Find out the character code utf-8

Question

Perhaps this is a very stupid question, but something I did not find a function that returns the character code UTF-8.

I know that we can get the ASCII code with the following code:

char our_symbol = 'v'; int number; number = (int) our_symbol;

How to get code from UTF-8?

Clarifications: There is a character code sequence that we want to recognize.

Suppose this character 'а' is a Cyrillic character.

If we translate its bytes into decimal code, we get 1байт - 208, 2байт - 176

@VladD is not interested in the character code in UTF-8, I understand that the characters in this encoding can be multibyte, so I ask how to find out the character code in UTF-8
Do you need to know the code of one character once or do you need to process the byte stream of these characters and find their codes?
@MaximPro: Well, there is no such thing as “character code in UTF8”.
There is a Unicode codepoint number and there are bytes by which this very codepoint is encoded in UTF8.

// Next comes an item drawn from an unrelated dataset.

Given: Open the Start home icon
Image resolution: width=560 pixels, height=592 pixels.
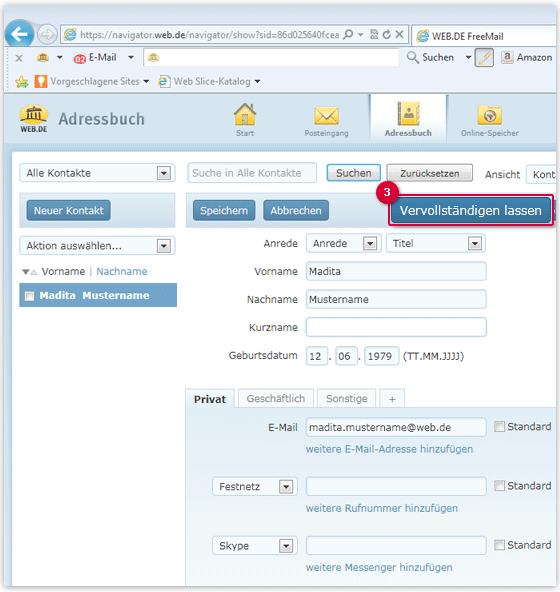Looking at the screenshot, I should 245,115.
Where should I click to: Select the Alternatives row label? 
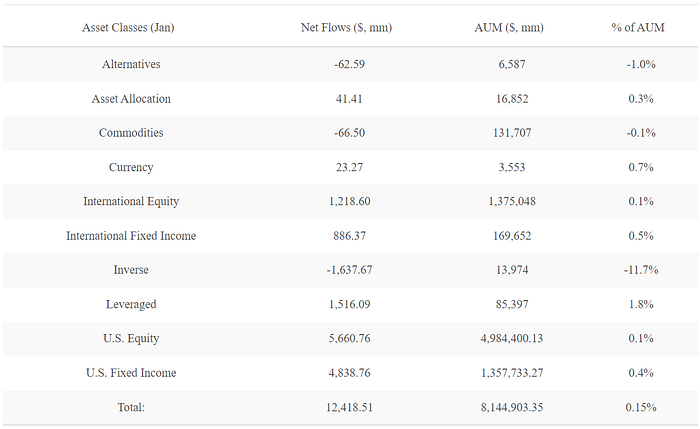(x=131, y=64)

Accepted Answer · 2016-11-24T08:27:56

Here is a simple and refined option:

 std::string utf8Symbol = u8"Ф"; for(const auto& byte : utf8Symbol) std::cout << std::hex << (byte & 0xFF) << ' '; std::cout << '\n';

There are practically no differences from single-byte encodings: if you already have a method for extracting individual characters, you simply take each of them and extract all the bytes, one by one.

@Qwertiy, because std::string doesn't produce anything at all.
Contrary to its name, std::string not a string, in the sense that we are all used to.

Answer 2 · 2016-11-24T09:59:19

http://ideone.com/5IdxoG

 #include <cstdio> int main() { const char *str = u8"Я строка в UTF-8. がダウンロードできません"; printf("%s", str); for (unsigned char *p=(unsigned char *)str; *p; ++p) printf(*p >> 6 == 2 ? " %.02X" : "\n%.02X", *p); return 0; }

Here we use the fact that for all bytes except the first one, the two most significant bits are 10.

Cool, but I would like to comment on the code *p >> 6 == 2 .
@VladD, Wikipedia: "For the remaining octets, the two most significant bits are 10 (10xxxxxx)."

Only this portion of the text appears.